Что не так сегодня?

В каком состоянии находится мир, куда он идет?

Поэт Татьяна Щербина в беседе с Александром Морозовым[1],
главным редактором «Русского журнала»

А.М. — В каком состоянии находится мир в целом, куда он идет? Что не так сегодня?
Т.Щ. — В сети полно тестов, но только на один повелись все — «внутреннее гражданство». Я тоже прошла, получила паспорт Исландии. Тест фейковый, т.е. результат не зависит от ответов, и люди (те, кто вообще тестами не балуются) отвечали по три раза по-разному, чтоб получить желаемое «гражданство», но всё выходила эта самая Исландия. Или Болгария. Еще Швеция, Дания, Греция. И вся эта ерунда живо обсуждалась неделю. Потому что никто не чувствует себя полноправным гражданином России. Одни думают, что родное гражданство еще надо завоевать, другие — что это бесполезно. Уже ведь проходили в советские времена: страна ощущалась оккупированной, все знали, что в суд идти бесполезно, чиновник всесилен, о криминальном бизнесе все слышали и многие даже пользовались его плодами. Был «черный рынок» всего, я, например, пользовалась книжным. И один раз побывала в Елисеевском гастрономе «со служебного входа» — это было строго по блату, меня взяли с собой, и я обнаружила, что волшебный этот вход отгружает блоки американских сигарет, черную икру и вообще любую продукцию, о которой мечтали соотечественники.

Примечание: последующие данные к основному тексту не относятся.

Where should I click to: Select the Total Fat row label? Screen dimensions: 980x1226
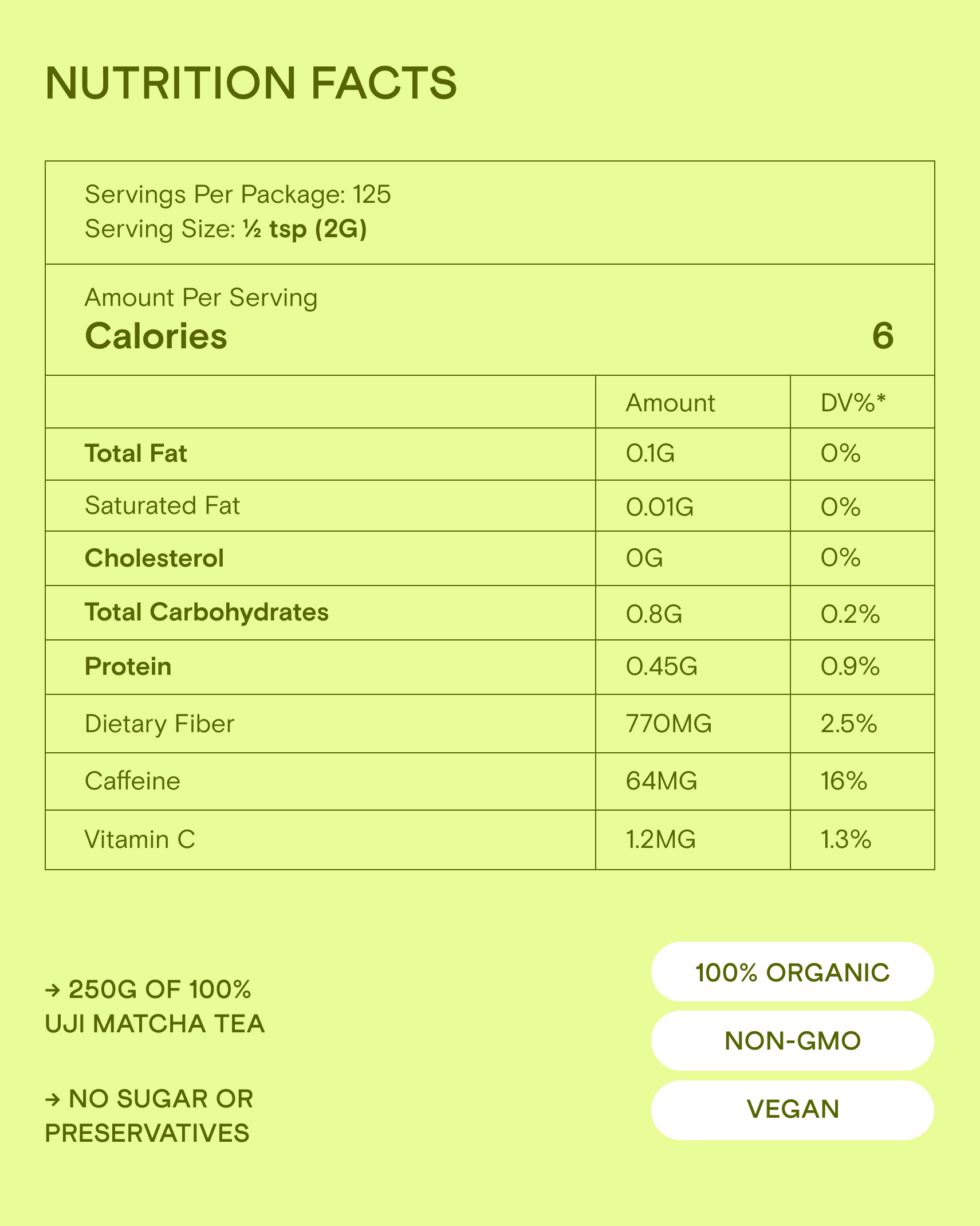pos(136,454)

Самые смелые (или «богатые» — это было синонимом «спекулянтов», теневого бизнеса, в эту категорию входили и чиновники, вестимо) покупали «чеки Внешпосылторга» и шли в «Березку». Так делали мои родители (у мамы была довольно большая зарплата доктора наук). Однажды я пошла в «Березку» на Кропоткинской, чтоб купить книгу Теннесси Уильямса «Листья травы» (такое не забывается), и тут ко мне подошел надзирающий гэбист и сказал: «Я вас тут не в первый раз вижу». «В первый!» — возмутилась я. «Так вот, еще раз увижу, будете доставлены в отделение». Мог бы сразу доставить, но за меня вступилась русскоговорящая немка, сказала, что мы вместе. Приезжавшие иностранцы тоже любили подторговывать только им на нашей родине доступными товарами по спекулятивной цене. Но разве это была наша, моя родина? И митинги в 1989–90 годах, и миллионы в 1991-м у Белого Дома — это были акции по обретению нами нашей родины.

Сегодняшний результат: не получилось. И опять: сегодня в России лучше быть иностранцем, чем чувствовать себя им. Скажем, русским, гражданином другой страны или имеющим два гражданства. Такие люди чувствуют себя увереннее, живя здесь или приезжая на какие-нибудь фестивали и конференции.

Конечно, всё обстоит лучше, чем в «совке»: свободный выезд за границу (правда, и тут начались препоны для рьяных оппозиционеров — задержать, чтоб человек опоздал на рейс, не впустить иностранца, как это было с Натальей Морарь или недавно с Анн Нива; правда, сразу же спохватились и предложили попробовать еще раз), частная собственность (могут и отнять, если собственность завидная, у меня лично собственность — двухэтажную загородную дачу — отняла советская власть в 1983 году). Обо всех тех советских перипетиях, начиная с самого 1917-го, рассказано в «Запасе прочности», составляющем вторую часть книги «Крокозябры».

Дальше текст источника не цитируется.